Baron Aviation Services
| IATA | ICAO | Call sign |
| - | BVN | SHOW-ME |
- Founded: 1973
- Hubs: Rolla National Airport
- Fleet size: 30
- Headquarters: Vichy, Missouri, United States
- Website: http://www.baron-aviation.com

= Baron Aviation Services =

Cargo airline based in Vichy, Missouri, US

Baron Aviation Services is an American cargo airline based in Vichy, Missouri, United States. It was established in 1973 and operates small package express cargo services on behalf of FedEx Express. Its main base is Rolla National Airport, Vichy, Missouri.

== Fleet ==
The Baron Aviation Services fleet consists of the following aircraft (as of December 2021)

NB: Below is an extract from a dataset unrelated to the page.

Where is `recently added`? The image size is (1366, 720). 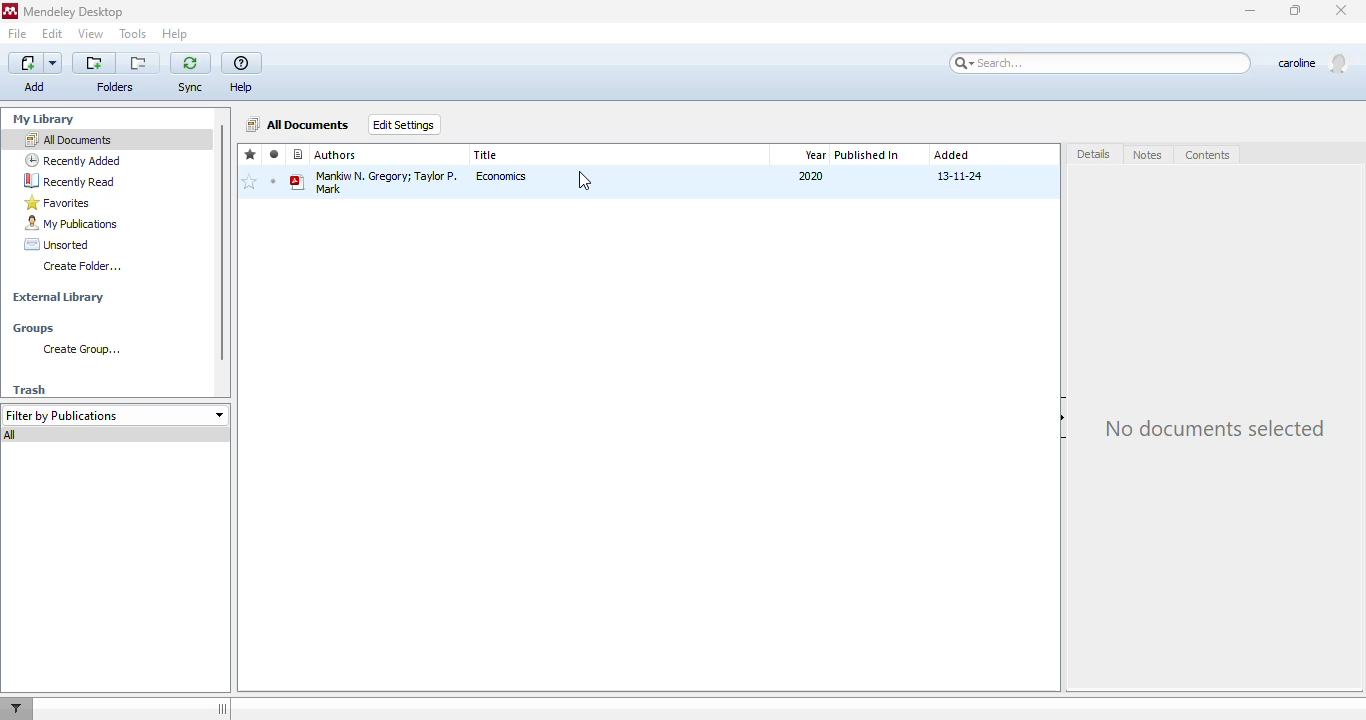 recently added is located at coordinates (73, 160).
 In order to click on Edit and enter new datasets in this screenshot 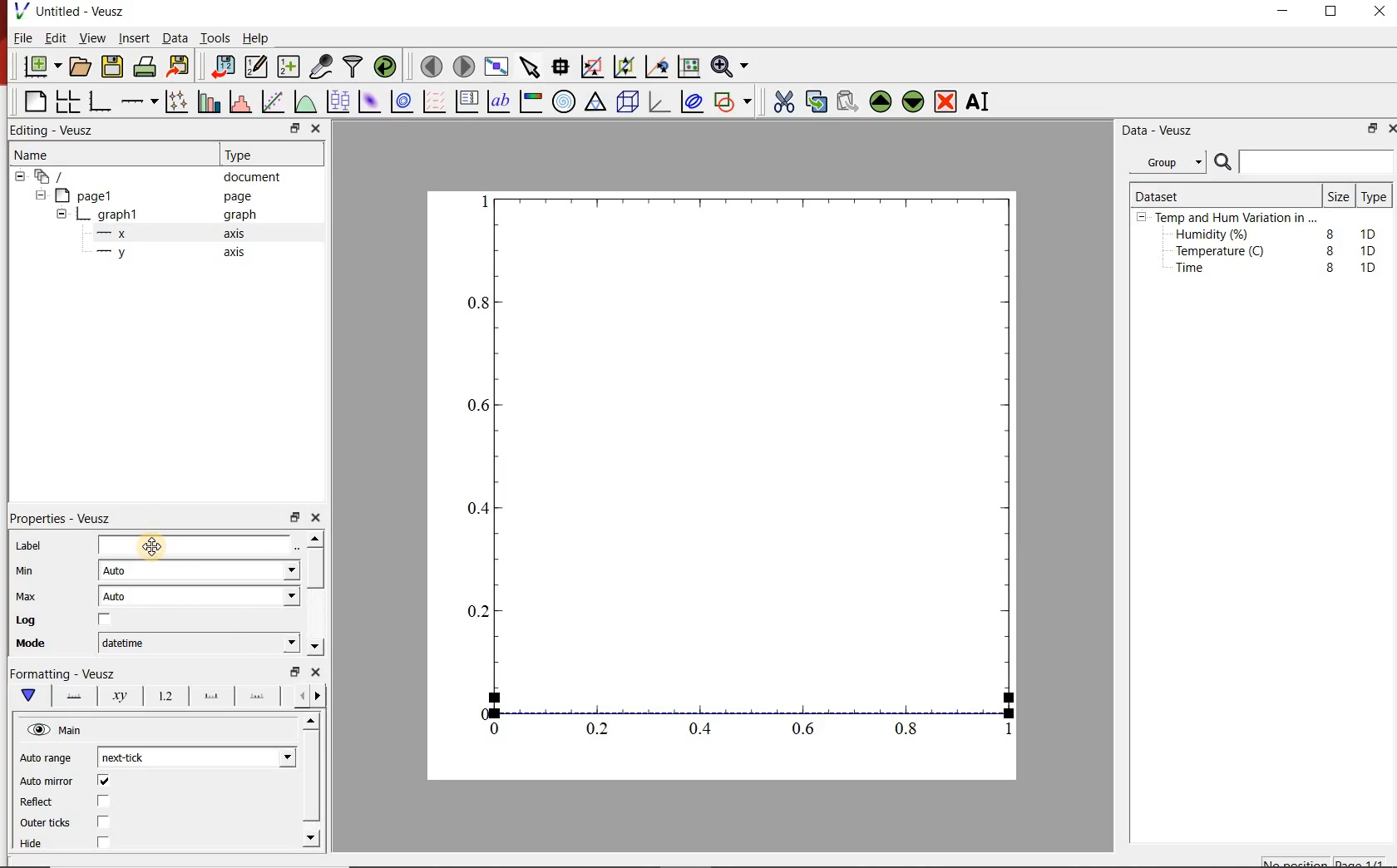, I will do `click(257, 67)`.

| Aircraft | In fleet | Notes |
|---|---|---|
| Cessna 208 Caravan | 30 |  |

==Accidents and incidents==
- On November 16, 1991, a Cessna 208 Caravan leased from FedEx departed on a cargo flight from Memphis en route to Destin when it plunged into Choctawhatchee Bay 2 miles NE of the Destin-Fort Walton Beach Airport while approaching for a landing. The pilot onboard was killed. The cause was determined to be the pilot's failure to follow proper ILS rules.
- On March 5, 1998, Flight 8315, a Cessna 208 Caravan leased from FedEx, departed on a cargo flight from Memphis en route to Bowling Green when radar and radio contact was lost. The plane crashed about 8.8 miles SE of Clarksville on a ridge on the northern side of a valley. The pilot, who was the aircraft's only occupant, was killed. The cause of the crash was ice on the wings, causing the plane to stall and crash.
- On November 6, 2012, Flight 8560, a Cessna 208 Caravan leased from FedEx departed on a scheduled cargo flight from Wichita to Garden City when the engine failed on the initial climb. While attempting to return to Wichita Mid-Continent Airport, the airplane impacted a tree in a field 1.3 miles south of Runway 1L. The pilot, the aircraft's only occupant, was killed. The cause of the crash was engine failure due to compressor turbine blade separation.